Our engineering team was tasked with a project to design a separation process to increase the purity of a given isopropyl alcohol, IPA, process with a capacity of 250,000 lbs/month, at 99.999 wt% IPA for an industry partner. The incoming feed concentration is 99.651wt% IPA with trace amounts of water, organic compounds, and metals. As stated in the project description, removal of the organics is the main priority for this project. Trace metal reduction of the treated IPA stream is a secondary goal, which was pursued after the removal of organics met project specifications. The overall design of this separation process was modeled in HYSYS and considered economic and environmental aspects.
Initial design focused on continuing work performed in a thesis completed by Rachel Meeuwsen, which centered on designing separation processes for an IPA feed stream with the same specifications. Meeuwsen's completed design produced a theoretical IPA stream at 99.95 wt% by utilizing a molecular sieve for the separation of water, followed by a series of distillation columns. To improve upon these results, the design team performed investigations into alternative configurations and chemical additives used in distillation processes. We investigated three possibilities of separation: distillation columns, membranes, and a combination of the two. The best configuration was decided based on the process’s ability to reach the desired purity, initial capital and operating costs, safety, and environmental impact. Contrasting the work done by Meeuwsen, our team found the most optimized solvents for the job on an economic and environmental basis. In Meeuwsen’s thesis, she determined that the cost of virgin solvents would cost more than the capital invested in the entire plant, meaning recycling of the solvent is integral to increasing profitability of the plant.

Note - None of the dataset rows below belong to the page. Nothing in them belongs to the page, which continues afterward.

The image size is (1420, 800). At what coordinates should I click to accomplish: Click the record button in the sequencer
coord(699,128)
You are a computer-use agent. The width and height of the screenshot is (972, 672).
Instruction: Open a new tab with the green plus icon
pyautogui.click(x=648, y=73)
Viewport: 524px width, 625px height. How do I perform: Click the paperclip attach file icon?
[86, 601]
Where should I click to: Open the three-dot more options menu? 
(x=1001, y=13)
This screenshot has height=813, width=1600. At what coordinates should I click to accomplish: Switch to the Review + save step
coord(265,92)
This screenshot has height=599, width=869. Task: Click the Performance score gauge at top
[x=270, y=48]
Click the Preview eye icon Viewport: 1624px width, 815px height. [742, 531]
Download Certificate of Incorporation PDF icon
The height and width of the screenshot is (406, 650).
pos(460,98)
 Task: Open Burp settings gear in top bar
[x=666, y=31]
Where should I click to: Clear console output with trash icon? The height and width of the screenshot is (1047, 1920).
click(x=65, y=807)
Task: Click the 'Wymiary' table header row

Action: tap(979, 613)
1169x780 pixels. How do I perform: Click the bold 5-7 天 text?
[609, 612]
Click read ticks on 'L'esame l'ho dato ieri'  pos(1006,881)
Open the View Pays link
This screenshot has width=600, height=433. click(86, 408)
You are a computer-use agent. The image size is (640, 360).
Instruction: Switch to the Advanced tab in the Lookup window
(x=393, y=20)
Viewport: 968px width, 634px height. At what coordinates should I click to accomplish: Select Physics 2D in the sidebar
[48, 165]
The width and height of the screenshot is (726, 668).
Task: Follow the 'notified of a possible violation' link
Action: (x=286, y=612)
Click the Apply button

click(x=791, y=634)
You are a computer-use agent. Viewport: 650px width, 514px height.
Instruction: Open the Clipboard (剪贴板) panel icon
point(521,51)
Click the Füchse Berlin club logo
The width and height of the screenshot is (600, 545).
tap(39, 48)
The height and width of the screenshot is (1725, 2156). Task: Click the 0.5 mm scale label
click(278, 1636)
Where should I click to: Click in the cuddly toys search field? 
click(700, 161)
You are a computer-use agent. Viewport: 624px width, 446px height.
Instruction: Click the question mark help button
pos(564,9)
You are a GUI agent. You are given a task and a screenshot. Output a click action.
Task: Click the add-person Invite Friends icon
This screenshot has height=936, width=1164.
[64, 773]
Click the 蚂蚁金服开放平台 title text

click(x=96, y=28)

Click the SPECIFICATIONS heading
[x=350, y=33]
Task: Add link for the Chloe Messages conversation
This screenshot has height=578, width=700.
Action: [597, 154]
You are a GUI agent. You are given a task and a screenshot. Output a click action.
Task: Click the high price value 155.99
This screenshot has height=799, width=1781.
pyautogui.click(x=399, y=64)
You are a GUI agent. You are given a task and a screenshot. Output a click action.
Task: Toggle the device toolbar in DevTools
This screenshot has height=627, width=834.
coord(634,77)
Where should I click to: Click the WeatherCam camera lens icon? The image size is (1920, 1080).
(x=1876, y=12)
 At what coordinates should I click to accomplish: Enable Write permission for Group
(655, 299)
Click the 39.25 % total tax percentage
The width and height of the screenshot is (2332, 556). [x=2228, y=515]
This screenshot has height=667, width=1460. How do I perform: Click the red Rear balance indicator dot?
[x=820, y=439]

Our team reduced capital costs to make this plant as economical as possible by adding recycling systems for these solvents. We also compared the environmental impact of each solvent and took this into consideration. Solvents were chosen based on their performance in separation of organics, their costs, and their environmental impacts. We also researched the removal of metals from the IPA stream to further optimize the semiconductor manufacturing process. The proposed future work stated in Meeuwsen’s thesis was used a guideline for our research. Our goals for completion were to achieve the desired separation of 99.999 wt% with the lowest possible initial capital and operating costs while limiting the process’s environmental impact.